One of the values of the BBCWS during the Cold War — along with vanished SW broadcasters such as Radio Canada International, Radio Netherlands Worldwide and Radio Moscow — was its ability to serve as a form of extension of influence of its government.

“Every time they make more of these cuts, it diminishes the diplomatic soft power of the BBC,” said White. “This panoply of cuts will diminish it greatly.”

“The BBCWS likes to call themselves the World’s Radio Station,” Letourneau said. “Unfortunately, by cutting service to a big part of the world population, it is less true.”

But governments have been cutting international SW broadcasting as far back as the 1990s, when the Cold War was believed to have been “won.” Compared to the 1980s, today’s airwaves offer far fewer program choices save for diehards such as Radio Havana Cuba, Radio Romania International and Radio New Zealand Pacific, along with private stations such as WRMI and a host of religious broadcasters.

The steep drop in choice has motivated many former listeners to move to TV and the web. Critics say the trend also has stunted the use of the Digital Radio Mondiale transmission standard on shortwave, which remedies the static, signal fading and poor audio quality of analog SW broadcasts.

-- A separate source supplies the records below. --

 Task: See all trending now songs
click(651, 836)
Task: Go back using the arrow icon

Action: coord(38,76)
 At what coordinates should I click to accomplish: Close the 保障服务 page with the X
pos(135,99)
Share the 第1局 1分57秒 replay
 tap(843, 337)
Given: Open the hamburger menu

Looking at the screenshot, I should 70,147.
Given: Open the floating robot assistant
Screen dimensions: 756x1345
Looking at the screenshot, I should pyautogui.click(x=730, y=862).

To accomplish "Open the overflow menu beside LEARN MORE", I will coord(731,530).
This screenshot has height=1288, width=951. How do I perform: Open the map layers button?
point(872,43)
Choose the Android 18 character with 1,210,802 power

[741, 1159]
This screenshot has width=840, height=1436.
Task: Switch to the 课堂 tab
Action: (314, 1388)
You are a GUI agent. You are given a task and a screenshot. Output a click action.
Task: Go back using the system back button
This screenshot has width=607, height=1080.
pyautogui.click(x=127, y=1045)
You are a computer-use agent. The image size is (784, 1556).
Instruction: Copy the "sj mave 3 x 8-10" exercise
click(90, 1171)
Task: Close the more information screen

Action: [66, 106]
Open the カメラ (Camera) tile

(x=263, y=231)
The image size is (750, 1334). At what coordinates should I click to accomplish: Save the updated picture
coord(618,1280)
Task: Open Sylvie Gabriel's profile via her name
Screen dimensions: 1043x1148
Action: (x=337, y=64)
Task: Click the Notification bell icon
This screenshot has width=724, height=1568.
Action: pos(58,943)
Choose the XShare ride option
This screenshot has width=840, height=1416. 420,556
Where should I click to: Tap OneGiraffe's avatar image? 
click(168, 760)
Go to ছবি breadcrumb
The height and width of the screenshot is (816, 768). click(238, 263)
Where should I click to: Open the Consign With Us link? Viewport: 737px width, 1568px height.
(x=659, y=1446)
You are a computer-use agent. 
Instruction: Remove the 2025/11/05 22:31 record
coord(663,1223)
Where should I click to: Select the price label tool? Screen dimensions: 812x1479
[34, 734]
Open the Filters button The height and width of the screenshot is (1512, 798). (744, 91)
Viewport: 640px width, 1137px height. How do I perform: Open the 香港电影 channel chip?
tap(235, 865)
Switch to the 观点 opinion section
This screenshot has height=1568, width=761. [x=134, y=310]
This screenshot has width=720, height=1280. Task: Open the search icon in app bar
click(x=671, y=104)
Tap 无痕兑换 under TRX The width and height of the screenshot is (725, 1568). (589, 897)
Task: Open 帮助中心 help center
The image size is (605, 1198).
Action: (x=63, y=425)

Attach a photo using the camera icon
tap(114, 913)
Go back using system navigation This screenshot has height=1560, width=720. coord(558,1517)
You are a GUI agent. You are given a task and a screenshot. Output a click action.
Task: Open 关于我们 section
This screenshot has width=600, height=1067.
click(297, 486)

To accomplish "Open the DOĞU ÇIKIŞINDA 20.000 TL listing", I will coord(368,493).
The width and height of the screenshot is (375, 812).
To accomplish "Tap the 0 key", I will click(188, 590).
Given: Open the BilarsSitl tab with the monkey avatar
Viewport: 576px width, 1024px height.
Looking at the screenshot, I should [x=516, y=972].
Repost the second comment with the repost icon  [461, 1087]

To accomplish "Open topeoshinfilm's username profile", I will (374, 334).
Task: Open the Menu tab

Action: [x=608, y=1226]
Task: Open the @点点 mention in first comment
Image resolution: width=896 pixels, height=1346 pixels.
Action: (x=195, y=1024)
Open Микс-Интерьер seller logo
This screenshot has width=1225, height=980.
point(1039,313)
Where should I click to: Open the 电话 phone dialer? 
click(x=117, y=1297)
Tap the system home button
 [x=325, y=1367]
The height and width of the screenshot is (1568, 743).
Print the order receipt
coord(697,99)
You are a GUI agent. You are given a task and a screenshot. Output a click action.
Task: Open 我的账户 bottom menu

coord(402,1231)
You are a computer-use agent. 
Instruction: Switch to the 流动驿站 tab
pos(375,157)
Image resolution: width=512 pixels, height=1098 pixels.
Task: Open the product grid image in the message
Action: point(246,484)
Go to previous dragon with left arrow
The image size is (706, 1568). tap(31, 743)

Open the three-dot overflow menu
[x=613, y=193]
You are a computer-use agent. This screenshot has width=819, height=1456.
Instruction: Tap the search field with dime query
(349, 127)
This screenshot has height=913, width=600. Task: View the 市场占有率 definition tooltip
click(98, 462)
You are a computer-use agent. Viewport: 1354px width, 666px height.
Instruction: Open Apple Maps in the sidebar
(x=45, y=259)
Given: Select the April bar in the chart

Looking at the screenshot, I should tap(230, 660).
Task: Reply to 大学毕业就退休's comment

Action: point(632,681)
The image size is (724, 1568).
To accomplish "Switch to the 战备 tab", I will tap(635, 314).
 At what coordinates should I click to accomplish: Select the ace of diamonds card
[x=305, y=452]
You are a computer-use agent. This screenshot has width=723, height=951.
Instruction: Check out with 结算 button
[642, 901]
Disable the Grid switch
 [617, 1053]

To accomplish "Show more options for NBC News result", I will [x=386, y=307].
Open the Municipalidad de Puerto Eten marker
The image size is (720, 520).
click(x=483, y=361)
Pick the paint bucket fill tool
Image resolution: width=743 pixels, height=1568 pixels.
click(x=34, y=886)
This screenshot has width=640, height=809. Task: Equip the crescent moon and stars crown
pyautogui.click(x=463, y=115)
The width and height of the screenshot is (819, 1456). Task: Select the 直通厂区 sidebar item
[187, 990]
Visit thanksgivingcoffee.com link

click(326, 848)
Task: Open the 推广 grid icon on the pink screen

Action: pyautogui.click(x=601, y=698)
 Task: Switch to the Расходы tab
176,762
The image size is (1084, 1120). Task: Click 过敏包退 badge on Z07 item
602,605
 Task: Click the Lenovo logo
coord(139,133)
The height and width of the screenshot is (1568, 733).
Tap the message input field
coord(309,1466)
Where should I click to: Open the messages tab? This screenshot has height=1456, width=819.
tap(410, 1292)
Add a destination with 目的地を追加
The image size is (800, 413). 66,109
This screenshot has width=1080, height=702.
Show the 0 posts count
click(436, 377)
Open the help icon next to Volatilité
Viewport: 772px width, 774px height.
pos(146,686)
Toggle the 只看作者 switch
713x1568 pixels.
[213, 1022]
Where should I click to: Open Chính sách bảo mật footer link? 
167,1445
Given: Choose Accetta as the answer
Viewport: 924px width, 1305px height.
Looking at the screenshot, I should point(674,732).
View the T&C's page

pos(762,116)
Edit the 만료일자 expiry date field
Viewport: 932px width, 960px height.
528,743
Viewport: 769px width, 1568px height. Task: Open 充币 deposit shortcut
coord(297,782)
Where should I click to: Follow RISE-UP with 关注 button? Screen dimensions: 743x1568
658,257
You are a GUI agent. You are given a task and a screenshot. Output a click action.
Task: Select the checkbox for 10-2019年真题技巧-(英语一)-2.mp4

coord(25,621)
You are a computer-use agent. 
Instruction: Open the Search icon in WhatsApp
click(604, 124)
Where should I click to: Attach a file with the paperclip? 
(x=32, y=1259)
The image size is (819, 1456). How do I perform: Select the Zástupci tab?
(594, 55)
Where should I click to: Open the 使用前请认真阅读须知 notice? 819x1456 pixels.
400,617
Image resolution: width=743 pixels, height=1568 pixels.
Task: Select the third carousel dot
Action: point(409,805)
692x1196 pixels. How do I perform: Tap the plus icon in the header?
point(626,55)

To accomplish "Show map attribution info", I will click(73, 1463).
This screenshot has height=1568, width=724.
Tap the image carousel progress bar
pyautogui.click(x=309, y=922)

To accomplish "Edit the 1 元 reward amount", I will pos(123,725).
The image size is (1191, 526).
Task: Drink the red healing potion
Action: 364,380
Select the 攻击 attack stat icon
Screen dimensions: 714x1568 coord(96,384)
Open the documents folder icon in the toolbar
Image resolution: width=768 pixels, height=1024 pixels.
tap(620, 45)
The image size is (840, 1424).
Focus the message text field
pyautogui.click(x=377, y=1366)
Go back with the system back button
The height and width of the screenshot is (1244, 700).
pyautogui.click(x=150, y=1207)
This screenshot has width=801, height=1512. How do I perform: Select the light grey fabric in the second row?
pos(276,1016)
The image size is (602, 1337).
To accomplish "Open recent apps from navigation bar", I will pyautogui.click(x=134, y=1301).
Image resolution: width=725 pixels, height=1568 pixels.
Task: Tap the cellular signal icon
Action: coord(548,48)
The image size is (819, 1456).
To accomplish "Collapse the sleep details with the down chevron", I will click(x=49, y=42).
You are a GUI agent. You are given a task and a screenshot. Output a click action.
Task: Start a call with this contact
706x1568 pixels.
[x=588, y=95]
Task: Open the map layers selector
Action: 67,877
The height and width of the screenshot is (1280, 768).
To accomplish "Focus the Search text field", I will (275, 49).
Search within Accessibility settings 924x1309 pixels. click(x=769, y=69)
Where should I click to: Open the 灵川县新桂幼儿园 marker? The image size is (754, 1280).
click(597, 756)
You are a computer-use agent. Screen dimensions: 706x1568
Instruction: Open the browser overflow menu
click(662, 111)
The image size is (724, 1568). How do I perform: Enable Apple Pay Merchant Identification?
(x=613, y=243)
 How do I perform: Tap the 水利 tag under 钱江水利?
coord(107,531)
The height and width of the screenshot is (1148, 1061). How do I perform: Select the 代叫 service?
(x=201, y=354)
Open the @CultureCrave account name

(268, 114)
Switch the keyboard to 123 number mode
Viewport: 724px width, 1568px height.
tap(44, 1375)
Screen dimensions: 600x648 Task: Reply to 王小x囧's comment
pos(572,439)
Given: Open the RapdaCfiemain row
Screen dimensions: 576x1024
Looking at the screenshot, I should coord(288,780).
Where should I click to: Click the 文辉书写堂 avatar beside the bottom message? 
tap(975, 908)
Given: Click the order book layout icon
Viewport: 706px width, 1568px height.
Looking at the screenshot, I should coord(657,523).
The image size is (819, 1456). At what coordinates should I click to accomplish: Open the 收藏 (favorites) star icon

Because of the lack of audience, Perron — whose SW broadcast credits include Radio Canada International, Radio Havana Cuba, Radio Netherlands, Deutsche Welle Africa Service, China Radio International and the BBC World Service in three languages — thinks the notion of soft power is of little consequence.

“If you had asked me about this in 2010, I would have said that this is the wrong time,” Perron told Radio World, but now, “It’s a very good decision. If the BBCWS wants to continue to be relevant, this needs to be done. Compared to others, the BBC has been very slow in this regard, and they are finally catching up.”

Yet longtime SW devotee Sheldon Harvey counters that despite the spread of the web and mobile phones, “millions of people on the planet still rely on radio for news, information, entertainment and education. More and more each day, people are losing access to this important medium.”

Meanwhile, a subsequent development in December would seem to suggest that hoping for an expansion of BBC OTA services in any form is probably forlorn.

BBC Director-General Tim Davie gave a speech before the Royal Television Society in which he said the United Kingdom and the BBC must begin work today to prepare for an internet-only future.

“For the BBC, internet-only distribution is an opportunity to connect more deeply with our audiences and to provide them with better services and choice than broadcast allows. It provides a significant editorial opportunities. A switch-off of broadcast will and should happen over time, and we should be active in planning for it.”